The restoration of Rome to her former glory of antiquity required the restoration of the water supply. Pope Pius V (reg. 1566–72) continued the renovation begun by Pope Nicholas V in 1453 of the aqueduct called the Aqua Virgo (now called the Acqua Vergine) in 1570 to bring water to the Campus Martius in the centre of the city. He established the Congregazione cardinilizia super viis pontibus fontibus, the Congregation of cardinals in charge of streets, bridges, and fountains, to supervise the enormous project, with the city architect, Giacomo della Porta, as technical adviser.27
The restoration of the Acqua Felice (in ancient times called the Aqua Alessandrina, restored in 1587) and the Acqua Paola (1612) brought water to the hills of the city, and supported the rapid urban growth sought by the Vatican as part of its programme to consolidate power in Rome. Water moved from the springs in the Roman countryside along the raised stone aqueducts, a marvel of engineering. From the hills the water flowed into fountains that were built or restored as central distribution points [124]. Water was a commodity in the city, as important as food, and more difficult to provide in sufficient measure. If in Rome the popes initiated the restoration of the ancient aqueduct system, this also stimulated economic entrepreneurship further down the economic ladder. Watersellers, in Italy called acquaroli, were licensed to collect water from the newly built fountains to sell door to door.

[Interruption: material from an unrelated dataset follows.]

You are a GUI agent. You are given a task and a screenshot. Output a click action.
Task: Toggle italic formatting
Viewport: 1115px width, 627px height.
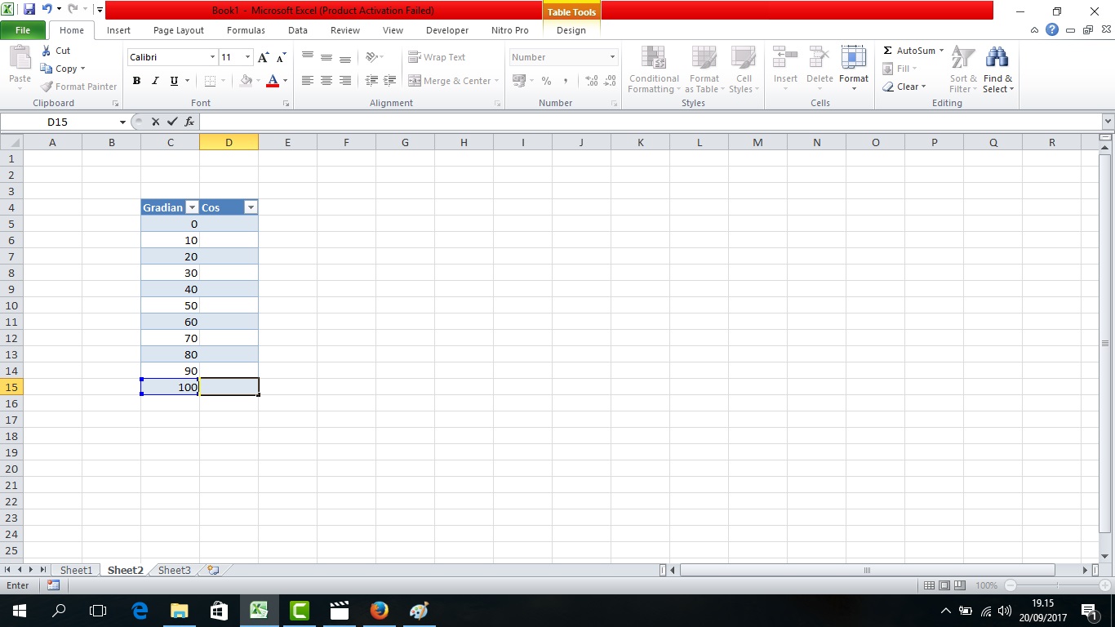154,81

The availability of water in Rome spearheaded urban development. Pope Sixtus V followed the restoration of the aqueducts with the establishment of new thoroughfares throughout Rome. The Via Felice, opened in 1585, linked the church of Sta Maria Maggiore with the church of Trinitá dei Monti, and marked the important intersections of streets with obelisks. This was just one of a series of new routes through the city that created a practical and visual order in the urban landscape.
124 Domenico Fontana, Fontana dell’Acqua Felice, 1587, Rome
As papal architect to Sixtus V, Fontana took on the full range of urban projects including work at the Vatican and throughout the city of Rome. The extraordinary feat of moving obelisks to mark new street junctures and the piazza in front of St Peter’s was recorded in Fontana’s books Della trasportatione dell’obelisco vaticano (1590 and 1604). Equally important in his career, however, were his works in consolidating the urban infrastructure of Rome, encouraging new residents to reside in less desirable areas and setting out what would become the modern city.
Abundant, pure water was a sign of a city’s prosperity and greatness; and rulers understood the public and personal benefits of promoting urban infrastructure projects. In the epic poem The Lusiad (1572), the Portuguese poet Luís de Camões (c.1524–1580) praised the Água de Prata (Aqueduct of Silver Water) in Évora for ‘Two hundred arches, stretch’d in length, sustain | The marble duct, where, glist’ning to the sun, | Of silver hue the shining waters run’ (Bk. III). The aqueduct in Évora was ancient in origin, built when Rome founded the city, and just one of several important Roman monuments that testified to the city’s ancient and noble past. King João III restored the aqueduct in 1531–7, employing the military architect Francisco de Arruda who had built the Belém Tower at the mouth of the Tagus River, at the entrance to the harbour in Lisbon, and near to the Monastery of the Jerónimos [92, 93, 145, 148].